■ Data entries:

══════════════════════════════

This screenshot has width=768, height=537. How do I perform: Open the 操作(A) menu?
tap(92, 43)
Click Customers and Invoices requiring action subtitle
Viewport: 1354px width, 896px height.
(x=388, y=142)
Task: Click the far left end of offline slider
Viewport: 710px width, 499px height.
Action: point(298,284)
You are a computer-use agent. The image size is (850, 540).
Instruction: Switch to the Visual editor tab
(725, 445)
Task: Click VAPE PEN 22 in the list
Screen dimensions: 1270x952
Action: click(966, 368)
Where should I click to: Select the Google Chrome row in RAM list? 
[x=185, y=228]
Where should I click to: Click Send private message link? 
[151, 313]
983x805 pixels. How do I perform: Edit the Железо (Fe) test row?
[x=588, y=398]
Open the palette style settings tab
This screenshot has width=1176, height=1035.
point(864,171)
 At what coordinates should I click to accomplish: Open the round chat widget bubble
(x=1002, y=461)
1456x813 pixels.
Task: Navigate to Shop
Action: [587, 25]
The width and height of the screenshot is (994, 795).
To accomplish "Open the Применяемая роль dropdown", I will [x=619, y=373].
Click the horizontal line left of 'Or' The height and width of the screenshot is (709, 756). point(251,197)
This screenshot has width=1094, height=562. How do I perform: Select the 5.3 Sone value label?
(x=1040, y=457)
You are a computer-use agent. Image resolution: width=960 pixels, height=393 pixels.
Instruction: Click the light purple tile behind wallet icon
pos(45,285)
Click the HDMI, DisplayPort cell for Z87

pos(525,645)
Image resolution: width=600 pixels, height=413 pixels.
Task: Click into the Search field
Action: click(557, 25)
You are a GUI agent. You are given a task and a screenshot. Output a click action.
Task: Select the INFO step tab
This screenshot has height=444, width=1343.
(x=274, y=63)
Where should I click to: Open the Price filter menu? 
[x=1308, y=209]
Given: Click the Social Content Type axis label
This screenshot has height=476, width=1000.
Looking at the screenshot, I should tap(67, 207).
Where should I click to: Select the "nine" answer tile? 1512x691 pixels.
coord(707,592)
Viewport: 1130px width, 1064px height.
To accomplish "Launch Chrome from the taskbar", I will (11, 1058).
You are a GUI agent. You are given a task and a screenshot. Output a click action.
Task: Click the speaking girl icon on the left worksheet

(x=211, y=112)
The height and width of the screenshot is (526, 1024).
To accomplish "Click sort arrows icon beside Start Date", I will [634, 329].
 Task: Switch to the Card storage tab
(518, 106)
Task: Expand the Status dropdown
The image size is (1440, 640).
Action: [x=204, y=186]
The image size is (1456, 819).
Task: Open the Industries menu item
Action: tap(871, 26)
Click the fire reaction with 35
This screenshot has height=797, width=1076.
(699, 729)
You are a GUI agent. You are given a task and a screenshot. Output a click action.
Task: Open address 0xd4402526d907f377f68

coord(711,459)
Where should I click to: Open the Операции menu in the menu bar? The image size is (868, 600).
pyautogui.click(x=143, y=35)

══════════════════════════════

Write out each line above with the word "will".

To accomplish "Open the Применяемая роль dropdown", I will [x=619, y=373].
To accomplish "Launch Chrome from the taskbar", I will (11, 1058).
To accomplish "Click sort arrows icon beside Start Date", I will [634, 329].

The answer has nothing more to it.